One of my new jobs (alongside Dryerupper and Recycle-Binsman) is Chief Spider Relocation Engineer
The job description is quite simple: if and when an arachnid (of any size) is detected in any room of the shared living space, the CSRE must dispose of it appropriately - by which we mean as far away from the flat as is immediately possible.
I feel a bit sorry for the spiders. Up until a few weeks ago, they could happily crawl out of the bath plug without so much as a raised eyebrow. There was no way they could ever scale those porcelain walls, so a return to the dingy drains was their only warm and comforting option. I left them to it.
The ones who made it to the wall (I mean the actual walls, not just the inside of the bathtub) were also treated with a sort of respectful fascination, as though they’d accidentally become exhibits in an art gallery. Occasionally they’d get some expert critiquing, such as, “Wowsers; you’re a big fella aren’t you?” or “Hullo; that’s one cracking web you’ve spun there, little guy. Good job!”
Very rarely were the spiders ever trapped in a glass tumbler over a piece of paper.
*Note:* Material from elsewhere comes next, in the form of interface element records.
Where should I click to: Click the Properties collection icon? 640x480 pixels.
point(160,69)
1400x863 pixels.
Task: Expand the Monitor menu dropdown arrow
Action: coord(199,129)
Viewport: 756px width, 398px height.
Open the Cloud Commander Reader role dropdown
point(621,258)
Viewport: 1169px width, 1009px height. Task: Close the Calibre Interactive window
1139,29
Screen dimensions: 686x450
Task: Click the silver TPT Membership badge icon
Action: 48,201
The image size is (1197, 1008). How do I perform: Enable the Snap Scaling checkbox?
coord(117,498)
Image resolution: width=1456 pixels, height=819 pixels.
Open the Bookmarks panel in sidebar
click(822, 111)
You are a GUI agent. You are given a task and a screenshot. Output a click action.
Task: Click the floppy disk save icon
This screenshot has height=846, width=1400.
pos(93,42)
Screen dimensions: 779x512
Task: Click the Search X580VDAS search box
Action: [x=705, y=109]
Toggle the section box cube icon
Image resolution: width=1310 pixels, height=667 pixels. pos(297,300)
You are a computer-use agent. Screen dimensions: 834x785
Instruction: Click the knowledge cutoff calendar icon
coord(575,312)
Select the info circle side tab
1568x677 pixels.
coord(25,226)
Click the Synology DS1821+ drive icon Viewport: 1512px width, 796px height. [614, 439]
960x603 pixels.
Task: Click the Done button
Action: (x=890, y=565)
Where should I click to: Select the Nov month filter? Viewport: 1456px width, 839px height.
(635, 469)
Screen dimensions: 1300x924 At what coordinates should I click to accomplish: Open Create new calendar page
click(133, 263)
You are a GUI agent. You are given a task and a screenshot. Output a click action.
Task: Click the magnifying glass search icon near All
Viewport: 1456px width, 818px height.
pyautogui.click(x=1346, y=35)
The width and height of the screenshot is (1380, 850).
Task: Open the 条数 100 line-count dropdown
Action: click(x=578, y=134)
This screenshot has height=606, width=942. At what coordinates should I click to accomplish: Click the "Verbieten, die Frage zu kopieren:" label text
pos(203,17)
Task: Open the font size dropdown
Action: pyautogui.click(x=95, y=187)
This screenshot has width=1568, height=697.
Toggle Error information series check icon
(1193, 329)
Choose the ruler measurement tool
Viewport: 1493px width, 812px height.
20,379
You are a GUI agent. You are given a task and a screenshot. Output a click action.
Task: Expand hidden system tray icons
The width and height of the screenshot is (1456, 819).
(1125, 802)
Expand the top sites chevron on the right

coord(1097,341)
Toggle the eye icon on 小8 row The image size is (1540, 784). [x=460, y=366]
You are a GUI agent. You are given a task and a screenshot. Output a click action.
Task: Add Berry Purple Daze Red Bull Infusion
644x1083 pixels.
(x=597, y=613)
Very rarely were they evicted to the garden.
Anyway, times change, and with it the general tolerance of things with beady eyes and eight legs.
I was called up to my role as the Chief Spider Relocation Engineer last night, when a false widow crawled out from behind the Fancy Samsung. Presumably, the installation of the new washing machine had woken it up.
“Quick!” came the cry, “It’s a massive one!”
I leapt into action. True - the false widow was bigger than most I’d seen and she was happily scuttling along the counter above the Fancy Samsung. Within a moment, the cupboard was open and shut and she was suddenly poking the inside of a drinking glass while I was looking for a pizza leaflet or the latest gumpf from the council, to slide under her.
“Can you take it to the bottom of the garden and tip it over the fence,” asked Sammy without a question mark. And so I did.
It was sunset. The tips of the trees were gilded with the last golden rays of sun; silver clouds shimmered behind them. I could only see the tops over the fence, and I was in half a mind to bunk off my CSRE duties and slip quietly into the park. I didn’t do that. I very calmly walked to the bottom of the garden and stood by the fence, one hand pressing the pizza leaflet to the glass that was being held tightly by the other.
What happened next is a bit unclear.
I remember tipping the glass up over the fence, and I remember the spider clinging on as I shook it. What I didn’t expect was that the little blighter might leap back up over the fence and bite my hand.
But I think that’s what happened. I think she flew up from being shaken out of the glass, arched herself back over the fence, and landed on me.
My hand started tingling.
“Do you think I’ll wake up like Spider-man?” I asked Sammy when I got in. I was suddenly warming to the idea of being able to websling everything from the sofa, not to mention swinging round the village and fighting crime upside-down.
It wasn’t long before I remembered that we have different tolerances for all things spidery. It would be a remarkable conflict of interest if the Chief Spider Relocation Engineer also turned out to be Spider-man.
I ran my hand under cold water, dried it off, and tried to forget about the whole thing.